Tongxin, near Shanghai, is the site of a factory run by Apple supplier Kaedar. Marketplace’s Rob Schmitz found the villagers initially eager to talk about pollution from the plant, but this changed after local authorities shut down production lines on safety grounds:
When I ask two men about the pollution, they say, “What pollution?’ There’s no pollution here.” Another man said he and others who spoke to journalists have been threatened — he angrily accused me of working for Apple.
I ask one woman if she’s been threatened. “I don’t know,” she says nervously.
Schmitz notes recent talks between Apple and the Chinese environmental groups who released a damning report on the company’s supply chain pollution earlier this year. 21st Century Business Herald (via chinadialogue) revealed more details of the meeting:
The talks lasted three hours, during which the two sides crossed swords several times, according to participant accounts. Li Li from Envirofriends said that, at one point, discussions almost broke down ….

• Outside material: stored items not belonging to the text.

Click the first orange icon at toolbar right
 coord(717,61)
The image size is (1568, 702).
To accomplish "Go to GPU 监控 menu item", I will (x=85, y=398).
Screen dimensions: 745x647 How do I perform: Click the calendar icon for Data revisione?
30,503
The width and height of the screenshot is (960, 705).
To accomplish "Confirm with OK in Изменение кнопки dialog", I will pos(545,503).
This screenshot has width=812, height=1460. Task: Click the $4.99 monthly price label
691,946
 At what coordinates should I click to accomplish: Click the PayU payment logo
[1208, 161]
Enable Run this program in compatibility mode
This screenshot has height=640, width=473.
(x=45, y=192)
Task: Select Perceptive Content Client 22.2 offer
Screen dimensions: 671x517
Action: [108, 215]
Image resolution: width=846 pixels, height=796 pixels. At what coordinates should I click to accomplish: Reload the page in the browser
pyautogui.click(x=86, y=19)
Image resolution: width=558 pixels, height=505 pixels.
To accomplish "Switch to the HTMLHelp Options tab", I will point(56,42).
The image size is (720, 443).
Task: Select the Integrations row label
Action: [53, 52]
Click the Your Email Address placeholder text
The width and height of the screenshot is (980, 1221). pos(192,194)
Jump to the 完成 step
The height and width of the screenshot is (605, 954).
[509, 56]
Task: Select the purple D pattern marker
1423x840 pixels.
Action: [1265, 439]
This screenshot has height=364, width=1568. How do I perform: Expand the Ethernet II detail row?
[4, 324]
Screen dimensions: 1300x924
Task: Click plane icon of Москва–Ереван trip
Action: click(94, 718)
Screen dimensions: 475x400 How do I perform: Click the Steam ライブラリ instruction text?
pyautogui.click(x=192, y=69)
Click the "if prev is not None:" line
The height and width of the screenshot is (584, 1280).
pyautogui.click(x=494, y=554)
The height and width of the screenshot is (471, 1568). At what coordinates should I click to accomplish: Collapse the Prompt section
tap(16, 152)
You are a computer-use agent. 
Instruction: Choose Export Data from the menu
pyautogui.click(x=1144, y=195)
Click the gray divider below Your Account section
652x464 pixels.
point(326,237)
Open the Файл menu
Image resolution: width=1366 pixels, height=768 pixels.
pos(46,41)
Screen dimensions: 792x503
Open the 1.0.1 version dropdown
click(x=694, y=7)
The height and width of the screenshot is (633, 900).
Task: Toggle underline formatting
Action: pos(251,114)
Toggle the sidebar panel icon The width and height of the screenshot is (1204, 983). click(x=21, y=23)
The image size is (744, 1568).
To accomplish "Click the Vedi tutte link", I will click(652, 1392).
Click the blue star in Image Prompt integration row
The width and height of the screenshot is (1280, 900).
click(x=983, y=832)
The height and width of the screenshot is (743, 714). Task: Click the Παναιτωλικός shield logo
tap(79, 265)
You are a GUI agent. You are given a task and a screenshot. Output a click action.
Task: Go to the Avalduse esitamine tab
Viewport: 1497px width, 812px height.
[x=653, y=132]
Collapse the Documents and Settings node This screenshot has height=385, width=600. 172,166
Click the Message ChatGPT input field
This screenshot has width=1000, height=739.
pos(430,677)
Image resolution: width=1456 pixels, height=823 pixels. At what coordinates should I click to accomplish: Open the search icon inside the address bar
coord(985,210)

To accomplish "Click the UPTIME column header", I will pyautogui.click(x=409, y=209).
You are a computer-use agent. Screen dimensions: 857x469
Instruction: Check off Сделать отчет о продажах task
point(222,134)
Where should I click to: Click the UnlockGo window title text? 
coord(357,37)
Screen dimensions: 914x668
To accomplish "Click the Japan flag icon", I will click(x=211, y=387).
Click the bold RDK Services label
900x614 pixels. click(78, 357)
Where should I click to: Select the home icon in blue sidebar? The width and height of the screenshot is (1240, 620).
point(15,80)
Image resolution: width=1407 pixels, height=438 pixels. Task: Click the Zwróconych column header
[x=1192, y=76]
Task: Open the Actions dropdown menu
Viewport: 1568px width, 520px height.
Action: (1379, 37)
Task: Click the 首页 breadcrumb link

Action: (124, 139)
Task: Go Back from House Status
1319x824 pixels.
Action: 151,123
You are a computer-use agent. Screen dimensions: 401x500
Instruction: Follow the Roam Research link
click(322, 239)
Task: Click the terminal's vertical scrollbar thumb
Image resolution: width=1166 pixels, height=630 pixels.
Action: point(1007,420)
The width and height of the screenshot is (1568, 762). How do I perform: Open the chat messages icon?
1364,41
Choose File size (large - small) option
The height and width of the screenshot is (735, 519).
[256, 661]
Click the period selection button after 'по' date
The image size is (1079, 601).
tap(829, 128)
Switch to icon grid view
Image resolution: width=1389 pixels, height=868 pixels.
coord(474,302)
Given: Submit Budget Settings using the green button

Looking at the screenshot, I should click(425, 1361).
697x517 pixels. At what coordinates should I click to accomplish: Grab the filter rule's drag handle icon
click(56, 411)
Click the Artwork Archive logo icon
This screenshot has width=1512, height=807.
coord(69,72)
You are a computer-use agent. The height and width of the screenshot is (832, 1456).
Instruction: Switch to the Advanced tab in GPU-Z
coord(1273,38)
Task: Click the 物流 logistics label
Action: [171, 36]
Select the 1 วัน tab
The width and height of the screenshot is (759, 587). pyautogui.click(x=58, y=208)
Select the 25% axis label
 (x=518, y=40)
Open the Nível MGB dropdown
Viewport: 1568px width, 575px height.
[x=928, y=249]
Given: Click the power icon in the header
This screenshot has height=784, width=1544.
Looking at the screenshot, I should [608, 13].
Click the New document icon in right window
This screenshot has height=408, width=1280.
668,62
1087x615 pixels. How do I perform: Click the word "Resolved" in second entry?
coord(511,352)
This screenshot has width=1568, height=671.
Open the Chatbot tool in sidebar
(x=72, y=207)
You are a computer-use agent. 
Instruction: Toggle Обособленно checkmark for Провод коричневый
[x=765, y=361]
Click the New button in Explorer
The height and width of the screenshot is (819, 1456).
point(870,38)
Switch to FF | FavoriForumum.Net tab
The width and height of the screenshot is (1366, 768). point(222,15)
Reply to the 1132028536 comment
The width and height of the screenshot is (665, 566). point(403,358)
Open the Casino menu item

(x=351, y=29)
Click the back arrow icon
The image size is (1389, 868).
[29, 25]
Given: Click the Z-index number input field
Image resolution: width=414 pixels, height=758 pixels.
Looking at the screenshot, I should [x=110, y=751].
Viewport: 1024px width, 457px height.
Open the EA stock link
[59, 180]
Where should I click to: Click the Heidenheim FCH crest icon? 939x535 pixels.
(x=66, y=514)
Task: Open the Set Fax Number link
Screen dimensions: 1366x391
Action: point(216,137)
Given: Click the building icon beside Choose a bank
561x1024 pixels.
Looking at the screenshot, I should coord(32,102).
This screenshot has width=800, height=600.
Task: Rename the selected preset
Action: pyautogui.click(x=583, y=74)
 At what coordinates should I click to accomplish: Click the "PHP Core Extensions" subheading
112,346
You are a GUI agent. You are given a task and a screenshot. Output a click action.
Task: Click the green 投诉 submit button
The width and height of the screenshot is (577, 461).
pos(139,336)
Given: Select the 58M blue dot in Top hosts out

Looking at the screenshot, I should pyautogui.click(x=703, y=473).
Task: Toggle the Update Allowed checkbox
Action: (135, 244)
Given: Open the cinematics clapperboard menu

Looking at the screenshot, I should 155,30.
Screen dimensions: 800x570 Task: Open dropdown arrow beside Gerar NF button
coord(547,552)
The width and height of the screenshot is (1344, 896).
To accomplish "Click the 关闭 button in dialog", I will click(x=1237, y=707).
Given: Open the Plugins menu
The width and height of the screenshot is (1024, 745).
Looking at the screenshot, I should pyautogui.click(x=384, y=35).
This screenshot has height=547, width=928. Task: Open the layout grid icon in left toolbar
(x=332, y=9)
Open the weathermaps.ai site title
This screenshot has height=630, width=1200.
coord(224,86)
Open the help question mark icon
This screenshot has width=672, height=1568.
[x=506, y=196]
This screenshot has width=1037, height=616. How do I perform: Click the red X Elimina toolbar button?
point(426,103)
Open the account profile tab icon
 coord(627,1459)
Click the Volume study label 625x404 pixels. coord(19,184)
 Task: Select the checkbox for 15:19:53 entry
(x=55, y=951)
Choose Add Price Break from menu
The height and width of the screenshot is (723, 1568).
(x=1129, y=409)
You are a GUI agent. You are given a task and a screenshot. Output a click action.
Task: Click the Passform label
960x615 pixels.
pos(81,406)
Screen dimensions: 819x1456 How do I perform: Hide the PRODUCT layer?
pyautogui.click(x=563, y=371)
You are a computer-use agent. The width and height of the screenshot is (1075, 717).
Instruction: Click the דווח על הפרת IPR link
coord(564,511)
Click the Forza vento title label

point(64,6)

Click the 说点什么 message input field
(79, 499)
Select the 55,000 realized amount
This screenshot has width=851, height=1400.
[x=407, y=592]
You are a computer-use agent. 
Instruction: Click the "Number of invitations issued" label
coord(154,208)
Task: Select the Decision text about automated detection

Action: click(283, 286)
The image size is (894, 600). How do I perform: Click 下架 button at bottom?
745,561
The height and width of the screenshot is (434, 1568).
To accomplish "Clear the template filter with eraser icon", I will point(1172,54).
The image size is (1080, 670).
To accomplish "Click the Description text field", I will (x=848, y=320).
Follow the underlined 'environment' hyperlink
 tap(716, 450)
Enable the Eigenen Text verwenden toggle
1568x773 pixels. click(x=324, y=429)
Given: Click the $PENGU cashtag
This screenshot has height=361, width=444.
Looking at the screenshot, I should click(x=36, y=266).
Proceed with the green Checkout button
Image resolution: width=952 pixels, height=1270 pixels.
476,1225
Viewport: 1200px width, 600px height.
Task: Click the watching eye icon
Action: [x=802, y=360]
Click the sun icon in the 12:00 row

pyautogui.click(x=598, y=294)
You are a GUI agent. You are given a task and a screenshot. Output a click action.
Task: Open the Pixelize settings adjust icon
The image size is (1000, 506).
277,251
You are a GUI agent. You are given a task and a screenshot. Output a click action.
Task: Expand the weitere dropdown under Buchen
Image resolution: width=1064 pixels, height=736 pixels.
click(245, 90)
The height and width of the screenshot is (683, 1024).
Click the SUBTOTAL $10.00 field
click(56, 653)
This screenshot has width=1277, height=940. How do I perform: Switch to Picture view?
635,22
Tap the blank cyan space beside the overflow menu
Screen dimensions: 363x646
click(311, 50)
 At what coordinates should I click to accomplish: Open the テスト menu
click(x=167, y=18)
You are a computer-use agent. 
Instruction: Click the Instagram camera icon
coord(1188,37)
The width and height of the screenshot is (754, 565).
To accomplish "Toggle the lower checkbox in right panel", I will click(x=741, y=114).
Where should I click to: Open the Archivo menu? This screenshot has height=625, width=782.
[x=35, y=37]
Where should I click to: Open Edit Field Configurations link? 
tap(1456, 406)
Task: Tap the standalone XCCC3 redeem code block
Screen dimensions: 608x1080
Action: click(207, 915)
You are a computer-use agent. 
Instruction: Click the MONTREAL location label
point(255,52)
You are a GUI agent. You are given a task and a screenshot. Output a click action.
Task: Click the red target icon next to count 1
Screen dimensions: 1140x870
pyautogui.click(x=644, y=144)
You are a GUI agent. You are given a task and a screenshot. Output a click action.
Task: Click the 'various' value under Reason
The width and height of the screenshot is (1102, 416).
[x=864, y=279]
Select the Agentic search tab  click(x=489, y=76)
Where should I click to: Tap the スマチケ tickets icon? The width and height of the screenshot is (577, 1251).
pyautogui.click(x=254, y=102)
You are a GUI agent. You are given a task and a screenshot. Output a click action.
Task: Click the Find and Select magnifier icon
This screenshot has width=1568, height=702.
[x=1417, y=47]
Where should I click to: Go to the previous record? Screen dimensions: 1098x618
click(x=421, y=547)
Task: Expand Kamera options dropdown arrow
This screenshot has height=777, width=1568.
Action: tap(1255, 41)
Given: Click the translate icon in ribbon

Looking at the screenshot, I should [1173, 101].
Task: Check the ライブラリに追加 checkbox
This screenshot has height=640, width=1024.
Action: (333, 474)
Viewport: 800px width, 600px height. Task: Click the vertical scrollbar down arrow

… Certain suppliers previously contacted by this newspaper argued that the main driver of pollution was Apple’s constant efforts to lower prices. They said Apple usually asks suppliers to cut prices every quarter and falling profits are forcing suppliers to reduce costs, which in turn leads to a reduction in spending on environmental protection ….
But you can’t blame Apple for everything, said Li Bo of Friends of Nature, China’s oldest environmental NGO, who was also present at the meeting last week: after all, the factories are in China. China needs to think about how to deal with these pollution issues under its own legal and supervisory regime, he said.